Limitations & Future Work

  • Proxy Dependence: While effective when proxy \(\neq\) student, the advantage narrows. Larger proxy errors may occur with heterogeneous training pipelines or complex data cleaning.
  • Output Perturbation: Although more efficient than RGL, strong ADFP fingerprints still damage output quality. Engineering strategies for adaptive \(\lambda\) are needed for production APIs.
  • Context Requirements: Detection relies on independent green lists from deduplicated context windows. Constructing sufficient natural contexts that aren't filtered by student services remains a hurdle.
  • Scale and Robustness: Evaluation was limited to 3B/7B models.

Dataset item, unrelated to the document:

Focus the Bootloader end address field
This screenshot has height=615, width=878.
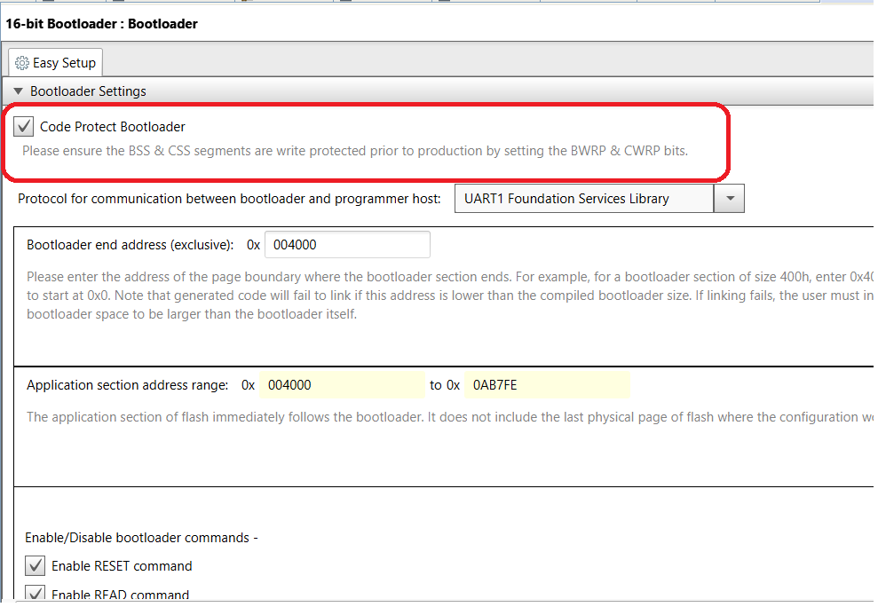click(346, 245)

Effects of larger scales, RLHF, de-watermarking attacks, or paraphrasing require further study.
  • vs Red-and-Green-List Watermark: Standard schemes bias green tokens uniformly. ADFP uses the same detection framework but weights the generation phase by proxy student learning gains.
  • vs Watermarking Makes Language Models Radioactive: Radioactive watermarking proved output watermarks migrate to downstream students. ADFP advances this by designing perturbations specifically suited for distillation migration.

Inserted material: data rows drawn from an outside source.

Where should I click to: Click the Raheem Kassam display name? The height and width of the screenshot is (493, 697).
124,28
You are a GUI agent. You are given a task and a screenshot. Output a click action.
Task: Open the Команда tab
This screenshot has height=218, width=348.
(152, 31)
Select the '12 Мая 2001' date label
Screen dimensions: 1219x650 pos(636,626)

  • vs Antidistillation Sampling: Original ADS aimed to disrupt distilled student performance. ADFP repurposes the gradient idea for detectable, statistical fingerprinting while preserving teacher quality.

Rating

  • Novelty: ⭐⭐⭐⭐⭐ Connects antidistillation learning dynamics with statistical fingerprinting cleanly.
  • Experimental Thoroughness: ⭐⭐⭐⭐ Covers multiple domains and fine-tuning settings, though lacks massive-scale model and adversarial evasion evaluations.
  • Writing Quality: ⭐⭐⭐⭐ Clear narrative; theoretical derivations and experiments are well-integrated.
  • Value: ⭐⭐⭐⭐⭐ High practical value for IP protection and model attribution in the API era.